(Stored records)
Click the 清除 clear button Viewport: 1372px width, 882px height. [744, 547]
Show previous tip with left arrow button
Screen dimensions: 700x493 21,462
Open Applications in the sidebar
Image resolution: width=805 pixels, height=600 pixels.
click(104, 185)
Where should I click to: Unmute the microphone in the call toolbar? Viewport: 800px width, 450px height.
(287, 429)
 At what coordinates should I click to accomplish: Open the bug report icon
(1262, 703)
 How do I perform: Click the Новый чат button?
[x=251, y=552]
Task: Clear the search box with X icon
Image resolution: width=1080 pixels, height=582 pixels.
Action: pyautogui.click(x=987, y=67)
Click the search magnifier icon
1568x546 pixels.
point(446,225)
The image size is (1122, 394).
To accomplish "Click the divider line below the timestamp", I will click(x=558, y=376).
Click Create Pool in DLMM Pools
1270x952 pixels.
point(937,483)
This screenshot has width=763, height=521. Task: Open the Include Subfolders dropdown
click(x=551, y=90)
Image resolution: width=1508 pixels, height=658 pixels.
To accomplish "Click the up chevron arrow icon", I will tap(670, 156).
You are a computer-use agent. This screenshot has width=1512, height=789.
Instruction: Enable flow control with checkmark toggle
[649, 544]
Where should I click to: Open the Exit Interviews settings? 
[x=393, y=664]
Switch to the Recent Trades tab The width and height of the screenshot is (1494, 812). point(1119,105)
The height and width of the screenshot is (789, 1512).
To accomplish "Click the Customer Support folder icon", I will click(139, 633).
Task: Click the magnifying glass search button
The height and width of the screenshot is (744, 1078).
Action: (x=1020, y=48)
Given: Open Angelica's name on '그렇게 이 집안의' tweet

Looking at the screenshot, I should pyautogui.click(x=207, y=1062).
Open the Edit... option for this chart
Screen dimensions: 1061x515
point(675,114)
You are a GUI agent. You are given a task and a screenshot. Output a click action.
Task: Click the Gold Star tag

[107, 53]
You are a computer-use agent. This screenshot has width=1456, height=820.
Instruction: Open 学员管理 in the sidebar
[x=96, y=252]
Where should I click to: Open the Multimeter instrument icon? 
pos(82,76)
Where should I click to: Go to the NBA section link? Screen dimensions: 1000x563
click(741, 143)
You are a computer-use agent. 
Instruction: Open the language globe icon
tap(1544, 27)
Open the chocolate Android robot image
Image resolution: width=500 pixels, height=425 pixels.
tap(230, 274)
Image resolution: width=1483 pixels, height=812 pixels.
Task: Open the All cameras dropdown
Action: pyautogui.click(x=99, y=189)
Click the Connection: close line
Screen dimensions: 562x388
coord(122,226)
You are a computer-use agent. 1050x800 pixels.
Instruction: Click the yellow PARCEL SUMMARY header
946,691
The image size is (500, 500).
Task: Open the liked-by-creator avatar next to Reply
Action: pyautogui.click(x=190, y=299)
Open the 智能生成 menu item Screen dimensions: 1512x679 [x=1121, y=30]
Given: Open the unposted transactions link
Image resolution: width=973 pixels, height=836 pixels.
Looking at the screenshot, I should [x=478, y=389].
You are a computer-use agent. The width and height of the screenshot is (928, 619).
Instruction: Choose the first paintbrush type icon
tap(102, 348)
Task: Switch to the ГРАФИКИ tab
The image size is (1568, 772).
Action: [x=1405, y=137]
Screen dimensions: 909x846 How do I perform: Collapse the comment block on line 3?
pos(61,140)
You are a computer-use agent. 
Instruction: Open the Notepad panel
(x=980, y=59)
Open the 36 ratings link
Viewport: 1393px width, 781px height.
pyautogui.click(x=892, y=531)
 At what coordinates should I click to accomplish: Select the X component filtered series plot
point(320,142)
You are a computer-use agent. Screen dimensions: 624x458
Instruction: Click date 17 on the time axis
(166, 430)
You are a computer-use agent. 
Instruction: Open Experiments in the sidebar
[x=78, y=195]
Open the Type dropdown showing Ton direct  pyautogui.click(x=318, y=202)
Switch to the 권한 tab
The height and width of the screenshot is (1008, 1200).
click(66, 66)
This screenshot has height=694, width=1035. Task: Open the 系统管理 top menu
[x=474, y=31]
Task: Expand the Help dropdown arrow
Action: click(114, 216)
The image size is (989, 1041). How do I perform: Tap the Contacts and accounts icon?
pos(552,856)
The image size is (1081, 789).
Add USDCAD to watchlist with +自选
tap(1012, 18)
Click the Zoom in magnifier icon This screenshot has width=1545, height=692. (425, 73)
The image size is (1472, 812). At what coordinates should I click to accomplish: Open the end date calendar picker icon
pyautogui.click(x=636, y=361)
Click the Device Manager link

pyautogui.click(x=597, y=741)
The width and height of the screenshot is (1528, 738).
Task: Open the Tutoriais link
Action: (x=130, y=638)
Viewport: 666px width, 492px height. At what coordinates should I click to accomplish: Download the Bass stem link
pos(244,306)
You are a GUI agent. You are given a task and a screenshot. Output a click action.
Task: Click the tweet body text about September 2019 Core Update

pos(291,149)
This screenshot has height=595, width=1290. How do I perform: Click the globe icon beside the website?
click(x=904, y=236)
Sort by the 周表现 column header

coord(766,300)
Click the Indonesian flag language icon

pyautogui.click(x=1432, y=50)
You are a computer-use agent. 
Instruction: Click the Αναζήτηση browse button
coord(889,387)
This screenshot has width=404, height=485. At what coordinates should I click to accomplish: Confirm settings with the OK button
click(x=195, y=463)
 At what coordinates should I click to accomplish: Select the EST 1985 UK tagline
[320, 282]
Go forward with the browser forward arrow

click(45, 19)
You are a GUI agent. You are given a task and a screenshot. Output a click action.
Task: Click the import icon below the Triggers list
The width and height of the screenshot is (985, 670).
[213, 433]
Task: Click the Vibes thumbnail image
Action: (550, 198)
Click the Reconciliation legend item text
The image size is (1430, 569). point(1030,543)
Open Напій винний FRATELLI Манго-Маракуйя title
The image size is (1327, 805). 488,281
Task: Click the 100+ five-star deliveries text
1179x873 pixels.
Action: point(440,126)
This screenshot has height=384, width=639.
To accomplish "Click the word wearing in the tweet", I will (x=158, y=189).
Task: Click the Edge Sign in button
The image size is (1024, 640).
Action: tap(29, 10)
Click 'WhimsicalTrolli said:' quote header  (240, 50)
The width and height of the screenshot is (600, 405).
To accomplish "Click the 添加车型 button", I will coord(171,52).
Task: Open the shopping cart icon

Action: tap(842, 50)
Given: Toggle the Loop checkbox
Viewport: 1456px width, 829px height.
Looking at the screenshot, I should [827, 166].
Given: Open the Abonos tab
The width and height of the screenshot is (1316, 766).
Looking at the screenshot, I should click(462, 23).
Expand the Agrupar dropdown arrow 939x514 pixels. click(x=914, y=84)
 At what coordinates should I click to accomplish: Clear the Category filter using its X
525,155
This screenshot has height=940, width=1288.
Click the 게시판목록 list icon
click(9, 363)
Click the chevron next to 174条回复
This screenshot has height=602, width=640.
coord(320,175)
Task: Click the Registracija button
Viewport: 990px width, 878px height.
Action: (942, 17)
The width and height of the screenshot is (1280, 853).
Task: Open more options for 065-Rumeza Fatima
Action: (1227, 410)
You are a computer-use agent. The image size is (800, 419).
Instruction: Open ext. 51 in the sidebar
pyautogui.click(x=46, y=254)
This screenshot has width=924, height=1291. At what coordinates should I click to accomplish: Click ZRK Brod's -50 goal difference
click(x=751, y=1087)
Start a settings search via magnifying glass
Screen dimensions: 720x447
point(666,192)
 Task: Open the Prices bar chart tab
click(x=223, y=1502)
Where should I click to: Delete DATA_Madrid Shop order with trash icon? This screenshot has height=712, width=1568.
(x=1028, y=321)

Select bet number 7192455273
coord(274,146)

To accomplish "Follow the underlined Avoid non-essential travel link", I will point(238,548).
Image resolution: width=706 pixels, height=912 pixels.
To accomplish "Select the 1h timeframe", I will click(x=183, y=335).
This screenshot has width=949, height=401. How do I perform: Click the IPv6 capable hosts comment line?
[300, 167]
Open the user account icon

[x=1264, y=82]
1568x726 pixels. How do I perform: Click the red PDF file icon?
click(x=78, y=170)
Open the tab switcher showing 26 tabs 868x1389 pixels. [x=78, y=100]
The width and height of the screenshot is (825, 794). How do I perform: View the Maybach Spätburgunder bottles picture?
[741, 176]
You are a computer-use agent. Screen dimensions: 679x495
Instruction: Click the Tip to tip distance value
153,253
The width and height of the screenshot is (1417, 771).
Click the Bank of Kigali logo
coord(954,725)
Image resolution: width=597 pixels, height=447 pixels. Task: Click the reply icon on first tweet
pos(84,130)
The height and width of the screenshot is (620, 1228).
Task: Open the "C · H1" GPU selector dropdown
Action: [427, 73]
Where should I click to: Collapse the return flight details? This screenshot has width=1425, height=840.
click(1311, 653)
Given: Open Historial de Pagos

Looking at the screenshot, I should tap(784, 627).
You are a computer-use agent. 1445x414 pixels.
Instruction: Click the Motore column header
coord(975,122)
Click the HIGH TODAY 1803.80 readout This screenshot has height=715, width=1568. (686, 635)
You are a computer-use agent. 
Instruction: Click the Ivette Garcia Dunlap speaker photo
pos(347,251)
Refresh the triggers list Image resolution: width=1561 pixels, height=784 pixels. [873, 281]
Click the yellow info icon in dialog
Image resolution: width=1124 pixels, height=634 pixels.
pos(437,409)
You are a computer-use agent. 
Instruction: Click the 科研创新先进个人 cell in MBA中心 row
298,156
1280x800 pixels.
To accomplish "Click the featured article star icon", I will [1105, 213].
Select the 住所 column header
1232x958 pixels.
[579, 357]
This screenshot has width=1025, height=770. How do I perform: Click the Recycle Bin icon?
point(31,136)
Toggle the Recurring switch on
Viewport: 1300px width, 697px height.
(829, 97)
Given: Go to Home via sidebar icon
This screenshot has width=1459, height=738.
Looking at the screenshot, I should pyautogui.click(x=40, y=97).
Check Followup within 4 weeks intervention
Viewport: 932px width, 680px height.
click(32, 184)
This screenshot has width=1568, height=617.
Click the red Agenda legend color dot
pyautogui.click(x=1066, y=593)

DIRECTIONS: What you retype should run from the first line of the entries above through the line containing "The image size is (1122, 394).", exactly and in full.

RESULT:
Click the 清除 clear button Viewport: 1372px width, 882px height. [744, 547]
Show previous tip with left arrow button
Screen dimensions: 700x493 21,462
Open Applications in the sidebar
Image resolution: width=805 pixels, height=600 pixels.
click(104, 185)
Where should I click to: Unmute the microphone in the call toolbar? Viewport: 800px width, 450px height.
(287, 429)
 At what coordinates should I click to accomplish: Open the bug report icon
(1262, 703)
 How do I perform: Click the Новый чат button?
[x=251, y=552]
Task: Clear the search box with X icon
Image resolution: width=1080 pixels, height=582 pixels.
Action: pyautogui.click(x=987, y=67)
Click the search magnifier icon
1568x546 pixels.
point(446,225)
The image size is (1122, 394).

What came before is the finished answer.